Much of our daily energy requirement is to maintain the function of our brain. Even during fasting, the brain’s energy requirement is estimated to account for between 70 and 80 per cent of all glucose used. That certainly is food for thought.

1: ATP – The universal carrier of free energy

ADENOSINE triphosphate (ATP) is a nucleotide consisting of an adenine base, a five-carbon sugar called ribose and a string of three phosphate units. Energy is released when each of the outer two phosphate groups is removed. The freey energy liberated is used to drive reactions that require an input of free energy, such as protein synthesis or muscle contraction.

While ATP serves as the principal immediate donor of free energy, it is not used to store energy. On average, an ATP molecule only lasts for a minute. Once it has been broken into ADP and a phosphate group these are ready to be reassembled and supply energy once again. Efficient recycling is vital as a grand total of 40 kilograms of ATP is used each day in the average resting adult man, and during intense exercise ATP can be used at a rate of up to 0.5 kilograms per minute.

2: Calorimetry – the measurement of energy

A METHOD called direct calorimetry allows us to measure the total amount of heat lost from the body. The subject sits in a highly insulated container and the heat released from her body warms the air. Various methods are used to measure this warming. Heat loss due to evaporation is calculated by measuring the difference in the humidity of air entering and leaving the chamber.
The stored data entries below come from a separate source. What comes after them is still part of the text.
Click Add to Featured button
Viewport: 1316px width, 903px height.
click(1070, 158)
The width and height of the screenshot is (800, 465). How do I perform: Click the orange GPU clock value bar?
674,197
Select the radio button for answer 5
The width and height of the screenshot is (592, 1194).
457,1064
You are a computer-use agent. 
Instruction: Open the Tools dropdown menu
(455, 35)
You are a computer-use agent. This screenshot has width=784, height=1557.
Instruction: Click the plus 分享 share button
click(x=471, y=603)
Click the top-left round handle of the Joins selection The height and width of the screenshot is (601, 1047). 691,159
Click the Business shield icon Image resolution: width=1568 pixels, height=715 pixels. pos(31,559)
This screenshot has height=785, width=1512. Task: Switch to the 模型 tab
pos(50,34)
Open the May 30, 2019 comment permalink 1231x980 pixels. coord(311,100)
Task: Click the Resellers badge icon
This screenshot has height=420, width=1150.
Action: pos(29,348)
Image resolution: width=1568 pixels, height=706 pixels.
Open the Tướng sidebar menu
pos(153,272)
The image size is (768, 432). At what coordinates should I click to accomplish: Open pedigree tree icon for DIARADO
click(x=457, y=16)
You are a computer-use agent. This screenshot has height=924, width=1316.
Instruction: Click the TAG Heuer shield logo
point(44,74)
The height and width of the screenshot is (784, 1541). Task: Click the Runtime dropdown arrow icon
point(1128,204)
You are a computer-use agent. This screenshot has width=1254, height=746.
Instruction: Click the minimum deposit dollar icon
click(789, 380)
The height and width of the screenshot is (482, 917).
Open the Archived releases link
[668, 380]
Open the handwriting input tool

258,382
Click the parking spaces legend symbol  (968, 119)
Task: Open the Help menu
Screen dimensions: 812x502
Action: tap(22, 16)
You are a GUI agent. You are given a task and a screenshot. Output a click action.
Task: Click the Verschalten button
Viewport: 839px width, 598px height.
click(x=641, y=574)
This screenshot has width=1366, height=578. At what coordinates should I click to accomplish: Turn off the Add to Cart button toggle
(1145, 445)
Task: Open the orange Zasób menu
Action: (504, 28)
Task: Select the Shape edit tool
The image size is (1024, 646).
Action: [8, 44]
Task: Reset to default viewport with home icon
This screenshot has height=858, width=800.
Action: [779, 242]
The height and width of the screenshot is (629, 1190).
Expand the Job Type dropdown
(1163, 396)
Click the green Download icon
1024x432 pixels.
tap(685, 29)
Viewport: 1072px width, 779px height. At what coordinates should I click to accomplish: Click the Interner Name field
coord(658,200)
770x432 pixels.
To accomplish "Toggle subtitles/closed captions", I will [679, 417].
Such chambers are expensive to build and difficult to run. However, there is an alternative method, known as indirect calorimetry. This makes use of the fact that the main nutrients supplying energy are carbohydrates, fats and proteins. To release their energy they are oxidised, which consumes oxygen. In an average diet, which consumes oxygen. In an average diet, when 1 litre of oxygen is used 20 kilojoules of energy are released. So the metabolic rate can be calculated by accurately measuring the rate at which the body is using oxygen.

A more recent approach has been developed which involves giving the subject small quantities of water containing the isotopes hydrogen-2 (deuterium) and oxygen-18 and measuring the rate at which they are lost from the body. Hydrogen-2 will only be lost in water, whereas oxygen-18 will leave the body in water and in carbon dioxide. Without having to be confined to a chamber, the person’s overall metabolic rate can then be estimated by calculating how much of the oxygen-18 loss can be attributed to the production of carbon dioxide, by comparing it with hydrogen-2 loss.

To devise appropriate diets, it is important to know exactly how much energy is contained in different foods. This can easily be measured by placing a small sample inside a bomb calorimeter, which is then filled with pressurised oxygen. An electric current ignites the sample and the amount of energy released as heat is recorded.

This procedure measures the total amount of energy contained in a sample. In reality, not all molecules can be digested by an organism, and are therefore not available for oxidation. For example, it is often said that there is more energy in a breakfast cereal box than in the cereal itself. This may be true, but little of the energy in the cardboard box is actually available to us because we are unable to dismantle the cellulose molecules.

To make a full assessment of how much of the energy in food is used by an animal one also needs to measure what is lost in urine and faeces. This can be done by collecting them, drying a sample of each and then oxidising the samples, again using a bomb calorimeter.